Einbürgerung per Stellvertreter: Polizei deckt Betrug mit Deutschtests in Nürnberg auf

vor 5 Monaten

Einbürgerung per Stellvertreter: Polizei deckt Betrug mit Deutschtests in Nürnberg auf
Bildquelle: Tichys Einblick

Der Blick nach Spanien wirkt derzeit wie ein Brennglas: Dort hat Regierungschef Sánchez die Legalisierung von 500.000 illegalen Einwanderern politisch beschlossen. Doch wer daraus eine fremde Ausnahme macht, übersieht das Naheliegende. Auch in Deutschland hat sich die Schwelle zur Staatsbürgerschaft längst in den Bereich Beliebigkeit und passend zum bevorstehenden Karneval „verteilen wie Kamelle“ verschoben. Ohne großes Dekret, sondern über Routine, Verfahren und einen dysfunktionalen Apparat, der Nachweise verwaltet, statt sie verlässlich zu verifizieren.

Dabei wurde allen als „rechts“ diffamierten Kritikern 2015 entgegengehalten, dass Flüchtlinge nach beendetem Krieg doch alle wieder zurück nach Hause gehen werden. Stattdessen kann man ihnen 2025/ 2026 von Woche zu Woche dabei zusehen, wie sie in Aufmärschen aus tausenden Personen auf den Straßen deutscher Innenstädte dem syrischen Regierungschef und IS-Schlächter Al Jolani zujubeln – nun vermutlich mit einem deutschen Pass in der Innentasche.

Der aktuellste Fall Nürnberg ist in diesem Sinn kein Kuriosum, sondern ein Hinweis auf ein strukturelles Problem. Wenn Stellvertreter Prüfungen ablegen können und am Ende amtlich echte Zertifikate im Namen der falschen Person entstehen, dann wird das System nicht nur hintergangen, es wird von innen her entwertet. Entscheidend ist weniger die Dreistigkeit der Täter als die Frage, ob der Staat noch die Mittel und den Willen hat, zwischen Dokument und Wirklichkeit zu unterscheiden.

In Nürnberg hat die Polizei eine Betrugsmasche bei Deutsch- und Einbürgerungstests aufgedeckt, die den Nachweis von Sprache und Integration als reines Dienstleistungsgeschäft offenbart. Nach Angaben des Polizeipräsidiums Mittelfranken soll ein Vermittler gut Deutsch sprechende Prüflinge organisiert haben.

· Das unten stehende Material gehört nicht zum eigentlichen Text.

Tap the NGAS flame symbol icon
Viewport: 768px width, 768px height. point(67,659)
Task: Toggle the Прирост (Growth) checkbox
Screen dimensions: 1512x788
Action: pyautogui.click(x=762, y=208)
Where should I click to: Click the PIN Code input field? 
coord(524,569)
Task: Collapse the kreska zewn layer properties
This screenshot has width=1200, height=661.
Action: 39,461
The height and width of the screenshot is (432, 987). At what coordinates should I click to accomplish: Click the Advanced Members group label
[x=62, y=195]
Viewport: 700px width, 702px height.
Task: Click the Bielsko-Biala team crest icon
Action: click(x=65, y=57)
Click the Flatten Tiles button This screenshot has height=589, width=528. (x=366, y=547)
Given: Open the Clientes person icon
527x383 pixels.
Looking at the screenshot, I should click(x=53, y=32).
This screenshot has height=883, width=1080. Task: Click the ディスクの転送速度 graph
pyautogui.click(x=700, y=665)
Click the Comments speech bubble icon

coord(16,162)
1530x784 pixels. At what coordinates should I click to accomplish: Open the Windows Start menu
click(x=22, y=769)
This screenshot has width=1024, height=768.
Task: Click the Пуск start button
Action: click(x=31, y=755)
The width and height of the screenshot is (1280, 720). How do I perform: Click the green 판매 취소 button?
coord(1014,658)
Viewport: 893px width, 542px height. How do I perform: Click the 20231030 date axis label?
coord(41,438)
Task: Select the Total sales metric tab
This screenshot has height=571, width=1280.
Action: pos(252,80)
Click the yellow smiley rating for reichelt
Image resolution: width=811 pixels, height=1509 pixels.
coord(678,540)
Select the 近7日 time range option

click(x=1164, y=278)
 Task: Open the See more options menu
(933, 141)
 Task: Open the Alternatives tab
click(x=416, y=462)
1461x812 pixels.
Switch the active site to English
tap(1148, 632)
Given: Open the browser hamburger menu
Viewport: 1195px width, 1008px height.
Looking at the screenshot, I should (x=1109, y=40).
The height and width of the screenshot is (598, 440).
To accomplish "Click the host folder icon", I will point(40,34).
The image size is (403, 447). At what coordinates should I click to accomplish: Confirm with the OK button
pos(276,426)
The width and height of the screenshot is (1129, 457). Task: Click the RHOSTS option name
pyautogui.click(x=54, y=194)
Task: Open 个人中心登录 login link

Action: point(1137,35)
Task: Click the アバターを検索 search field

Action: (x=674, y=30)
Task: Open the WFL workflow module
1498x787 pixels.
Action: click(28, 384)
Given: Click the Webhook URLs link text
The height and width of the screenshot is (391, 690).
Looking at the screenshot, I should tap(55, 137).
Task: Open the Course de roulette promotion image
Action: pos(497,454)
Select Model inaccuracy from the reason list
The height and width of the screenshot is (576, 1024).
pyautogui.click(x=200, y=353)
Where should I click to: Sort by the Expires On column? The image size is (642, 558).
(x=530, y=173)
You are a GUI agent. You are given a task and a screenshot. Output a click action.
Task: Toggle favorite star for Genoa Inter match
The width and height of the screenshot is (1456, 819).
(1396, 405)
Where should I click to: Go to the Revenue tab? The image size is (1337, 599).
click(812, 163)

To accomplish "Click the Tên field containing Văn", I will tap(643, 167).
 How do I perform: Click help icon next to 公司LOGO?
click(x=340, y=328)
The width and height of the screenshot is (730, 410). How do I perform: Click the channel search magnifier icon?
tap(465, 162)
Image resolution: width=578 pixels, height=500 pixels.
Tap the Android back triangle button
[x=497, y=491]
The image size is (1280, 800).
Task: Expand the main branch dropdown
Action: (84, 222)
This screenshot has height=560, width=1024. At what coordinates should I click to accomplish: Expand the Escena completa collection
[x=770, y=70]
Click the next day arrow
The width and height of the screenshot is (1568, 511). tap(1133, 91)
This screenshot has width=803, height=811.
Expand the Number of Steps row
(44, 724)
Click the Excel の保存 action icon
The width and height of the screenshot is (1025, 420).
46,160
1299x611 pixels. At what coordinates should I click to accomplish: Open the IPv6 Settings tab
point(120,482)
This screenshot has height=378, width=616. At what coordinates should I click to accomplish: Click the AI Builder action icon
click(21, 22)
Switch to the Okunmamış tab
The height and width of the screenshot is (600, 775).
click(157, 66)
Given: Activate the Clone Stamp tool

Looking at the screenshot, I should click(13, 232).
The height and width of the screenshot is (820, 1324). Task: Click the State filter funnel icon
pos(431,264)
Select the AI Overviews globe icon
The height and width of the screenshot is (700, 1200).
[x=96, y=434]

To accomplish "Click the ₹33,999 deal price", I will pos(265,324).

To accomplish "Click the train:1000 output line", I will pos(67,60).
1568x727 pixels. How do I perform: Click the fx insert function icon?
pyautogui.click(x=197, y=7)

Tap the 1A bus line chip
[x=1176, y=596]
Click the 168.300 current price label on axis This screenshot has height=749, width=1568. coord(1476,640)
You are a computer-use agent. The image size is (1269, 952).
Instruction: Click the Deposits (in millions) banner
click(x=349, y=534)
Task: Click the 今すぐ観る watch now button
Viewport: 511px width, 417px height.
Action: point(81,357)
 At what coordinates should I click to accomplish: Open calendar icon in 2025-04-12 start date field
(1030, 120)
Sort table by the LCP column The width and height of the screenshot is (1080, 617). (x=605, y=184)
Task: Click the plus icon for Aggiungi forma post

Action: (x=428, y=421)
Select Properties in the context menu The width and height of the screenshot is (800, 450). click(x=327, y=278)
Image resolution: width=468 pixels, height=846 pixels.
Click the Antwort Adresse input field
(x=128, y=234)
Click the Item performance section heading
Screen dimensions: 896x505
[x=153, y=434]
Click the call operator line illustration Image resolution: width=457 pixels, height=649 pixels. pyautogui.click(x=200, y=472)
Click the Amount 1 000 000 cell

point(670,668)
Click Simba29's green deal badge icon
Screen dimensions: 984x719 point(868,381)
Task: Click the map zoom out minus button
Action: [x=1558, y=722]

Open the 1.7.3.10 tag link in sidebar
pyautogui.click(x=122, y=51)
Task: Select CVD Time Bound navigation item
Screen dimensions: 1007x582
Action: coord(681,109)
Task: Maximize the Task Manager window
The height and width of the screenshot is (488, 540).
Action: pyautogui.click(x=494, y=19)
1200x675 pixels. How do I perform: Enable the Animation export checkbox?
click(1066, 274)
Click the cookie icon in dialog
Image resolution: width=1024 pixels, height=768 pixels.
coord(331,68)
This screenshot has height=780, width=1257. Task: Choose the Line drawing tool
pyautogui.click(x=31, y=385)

Diese Personen gingen dann in Prüfungen, nicht für sich selbst, sondern als Stellvertreter für Migranten, die eine Aufenthaltserlaubnis oder die Einbürgerung anstreben. Bezahlt wurde dafür zwischen 2.500 und 6.000 Euro pro Prüfung. Wer zahlt, bekommt am Ende ein Dokument, das bei Behörden als Integrationsnachweis zählt.